Linear Magnification

This is where the magnifying glass comes in. Let’s analyze the simple magnifier (i.e. a single converging lens) in the diagram below. Notice that we put the lens between the object and your eyeball. Additionally, the object distance is smaller than the focal length. Although you may not realize this, you naturally find this position when you focus on an object with a magnifying glass.

Lens Diagram

We will say that the focal length of the lens is equal to \(f\) and the object distance is equal to \(s_o\). We can solve for the image distance (\(s_i\)):

\[\begin{equation} \frac{1}{f} = \frac{1}{s_o} + \frac{1}{s_i} \end{equation}\] \[\begin{equation} \frac{1}{s_i} = \frac{1}{f} - \frac{1}{s_o} = \frac{s_o - f}{s_o f} \end{equation}\] \[\begin{equation} s_i = \frac{s_o f}{s_o - f} \end{equation}\]

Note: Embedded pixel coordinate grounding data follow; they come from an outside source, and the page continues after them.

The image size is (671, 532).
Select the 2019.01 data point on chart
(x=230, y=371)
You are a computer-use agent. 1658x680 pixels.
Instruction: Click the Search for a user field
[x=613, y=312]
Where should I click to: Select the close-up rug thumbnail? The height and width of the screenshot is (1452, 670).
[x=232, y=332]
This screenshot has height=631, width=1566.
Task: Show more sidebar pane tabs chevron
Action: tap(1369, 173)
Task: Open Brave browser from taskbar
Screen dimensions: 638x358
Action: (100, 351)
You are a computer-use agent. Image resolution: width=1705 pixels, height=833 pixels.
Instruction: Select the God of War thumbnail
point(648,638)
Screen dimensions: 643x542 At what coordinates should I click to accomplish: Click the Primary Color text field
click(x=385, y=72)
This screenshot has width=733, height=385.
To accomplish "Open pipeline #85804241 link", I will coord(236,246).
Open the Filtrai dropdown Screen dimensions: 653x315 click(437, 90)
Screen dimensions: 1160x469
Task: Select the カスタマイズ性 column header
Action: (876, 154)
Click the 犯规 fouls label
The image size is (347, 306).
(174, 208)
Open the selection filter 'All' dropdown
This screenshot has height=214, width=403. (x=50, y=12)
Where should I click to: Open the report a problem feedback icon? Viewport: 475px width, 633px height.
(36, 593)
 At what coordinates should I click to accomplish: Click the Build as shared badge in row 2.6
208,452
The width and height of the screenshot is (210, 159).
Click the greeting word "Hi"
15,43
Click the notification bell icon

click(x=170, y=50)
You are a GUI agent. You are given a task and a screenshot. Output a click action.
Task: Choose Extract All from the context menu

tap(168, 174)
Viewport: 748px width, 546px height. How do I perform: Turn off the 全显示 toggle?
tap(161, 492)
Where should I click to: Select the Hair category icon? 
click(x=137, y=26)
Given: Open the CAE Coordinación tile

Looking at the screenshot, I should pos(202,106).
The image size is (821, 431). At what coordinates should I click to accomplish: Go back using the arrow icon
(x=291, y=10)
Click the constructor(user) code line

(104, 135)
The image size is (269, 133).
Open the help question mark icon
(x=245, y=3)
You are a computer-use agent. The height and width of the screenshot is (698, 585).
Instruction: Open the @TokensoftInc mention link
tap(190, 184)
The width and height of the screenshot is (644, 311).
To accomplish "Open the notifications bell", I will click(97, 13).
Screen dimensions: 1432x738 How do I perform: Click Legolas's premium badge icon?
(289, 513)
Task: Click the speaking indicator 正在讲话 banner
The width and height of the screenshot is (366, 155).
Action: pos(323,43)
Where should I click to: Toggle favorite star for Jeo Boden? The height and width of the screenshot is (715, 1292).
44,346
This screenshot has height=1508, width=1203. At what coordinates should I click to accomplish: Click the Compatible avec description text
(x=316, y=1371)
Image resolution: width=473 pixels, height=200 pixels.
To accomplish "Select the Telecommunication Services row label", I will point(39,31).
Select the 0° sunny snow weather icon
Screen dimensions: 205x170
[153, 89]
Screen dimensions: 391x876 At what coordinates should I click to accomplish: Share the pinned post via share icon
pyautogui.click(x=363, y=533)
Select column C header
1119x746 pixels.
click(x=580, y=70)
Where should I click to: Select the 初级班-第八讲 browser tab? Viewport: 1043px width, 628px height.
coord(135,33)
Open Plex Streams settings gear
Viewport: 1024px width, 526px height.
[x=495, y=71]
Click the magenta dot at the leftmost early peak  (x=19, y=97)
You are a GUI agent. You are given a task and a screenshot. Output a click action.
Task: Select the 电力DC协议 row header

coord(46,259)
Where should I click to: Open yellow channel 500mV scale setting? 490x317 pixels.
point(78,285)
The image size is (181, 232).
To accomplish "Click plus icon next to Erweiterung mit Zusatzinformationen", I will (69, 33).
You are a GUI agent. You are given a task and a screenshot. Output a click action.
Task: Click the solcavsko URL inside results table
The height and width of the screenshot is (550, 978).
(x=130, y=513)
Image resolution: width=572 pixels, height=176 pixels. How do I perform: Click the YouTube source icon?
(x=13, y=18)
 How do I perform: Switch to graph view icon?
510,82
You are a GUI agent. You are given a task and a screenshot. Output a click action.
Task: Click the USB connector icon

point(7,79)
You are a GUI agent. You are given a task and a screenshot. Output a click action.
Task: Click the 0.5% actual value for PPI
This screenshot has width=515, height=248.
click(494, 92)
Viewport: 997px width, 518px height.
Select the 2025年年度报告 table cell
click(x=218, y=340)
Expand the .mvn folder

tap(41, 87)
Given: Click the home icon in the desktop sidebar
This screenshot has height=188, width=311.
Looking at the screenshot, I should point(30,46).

We can use the expression for image distance to find the linear magnification. Remember that the linear magnification is the negative ratio between image and object distance.

\[\begin{align} M &= -\frac{s_i}{s_o}\\[0.1cm] &= -\frac{\frac{s_o f}{s_o - f}}{s_o}\\[0.1cm] &= \frac{f}{f - s_o} \end{align}\]

Notice that the magnitude of the linear magnification is always greater than one because \(f\) is positive and \(f \ge s_o > 0\).

Angular Magnification

Now that we have an expression for the linear magnification, we can use it to derive the expression for angular magnification. Recall from above that the angular magnification is simply the ratio of the angles \(\theta\) and \(\theta_o\):

\[\begin{equation} m = \frac{\theta}{\theta_o} \end{equation}\]

We are going to use the small angle approximation to solve for \(\theta\) and \(\theta_o\) which states that for small angles:

\[\begin{equation} tan\theta \approx \theta \end{equation}\]

It is straightforward to find the angle \(\theta_o\). Remember, by definition \(\theta_o\) describes the object when it is placed at the near point. If the object has a height \(h\):

\[\begin{equation} tan\theta_o = \frac{h}{25 cm} \approx \theta_o \end{equation}\]

Solving for \(\theta\) is a bit trickier. We know that the image distance, and thus the angle \(\theta\), changes as a function of object distance and focal length. The final expression for \(\theta\) could be rather complicated, depending on the properties of the eye and the lens. Instead of dealing with the complicated math, let’s focus on the case when the eye is completely relaxed and the image is located infinitely far away. This occurs when the object distance \(s_o\) is equal to the focal length \(f\) of the lens.

On first glance, this might seem like a problem - the linear magnification is infinitely large:

\[\begin{equation} M = \frac{f}{f - s_o} = \frac{f}{f - f} = \frac{f}{0} = \infty \end{equation}\]

However, the angle \(\theta\) is finite:

\[\begin{equation} tan\theta = \frac{h}{f} \approx \theta \end{equation}\]

Now, we can solve for the angular magnification:

\[\begin{align} m &= \frac{\theta}{\theta_o}\\[0.1cm] &= \left ( \frac{h}{f} \right ) \left ( \frac{25 cm}{h} \right )\\[0.1cm] &= \frac{25 cm}{f} \end{align}\]

Conclusion

It’s a bit weird, isn’t it? We solve for the angular magnification of the simple magnifier by projecting the image to infinite distance. But as weird as it sounds, your relaxed eye is good at resolving images that are very far away. Now of course, we use infinity just to make the math easier - it is an idealistic approximation. However, even though it is an approximation, it still yields a very accurate result.